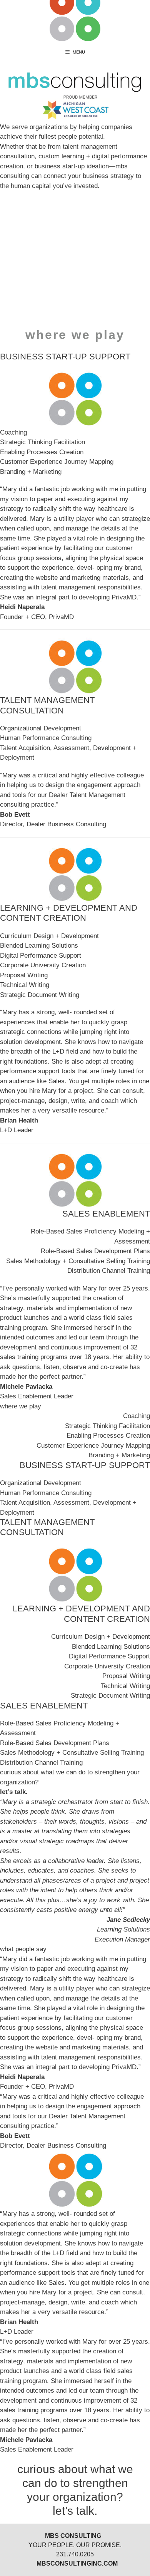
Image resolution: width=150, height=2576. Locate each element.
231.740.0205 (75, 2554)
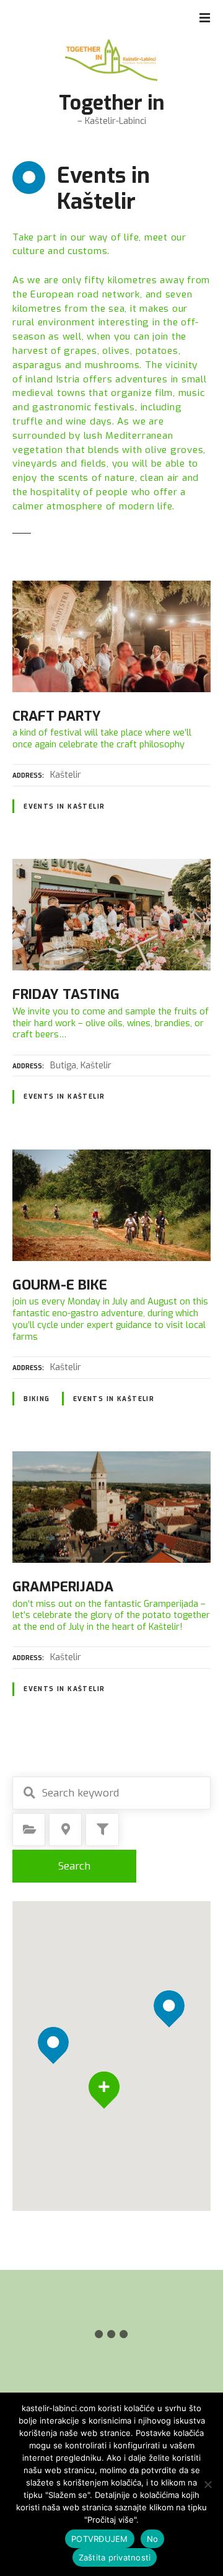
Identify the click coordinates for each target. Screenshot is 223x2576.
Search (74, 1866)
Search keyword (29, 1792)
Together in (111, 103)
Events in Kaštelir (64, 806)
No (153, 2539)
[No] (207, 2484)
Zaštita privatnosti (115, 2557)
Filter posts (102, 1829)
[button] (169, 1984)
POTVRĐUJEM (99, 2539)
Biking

◇ ◇ ◇

▶ _Work to be completed_
Nothing should be returned except the lines from the one holding "[No] (207, 2484)" through the final line of the listing, exactly as they appear.

▶ _Solution for this task_
[No] (207, 2484)
Zaštita privatnosti (115, 2557)
Filter posts (102, 1829)
[button] (169, 1984)
POTVRĐUJEM (99, 2539)
Biking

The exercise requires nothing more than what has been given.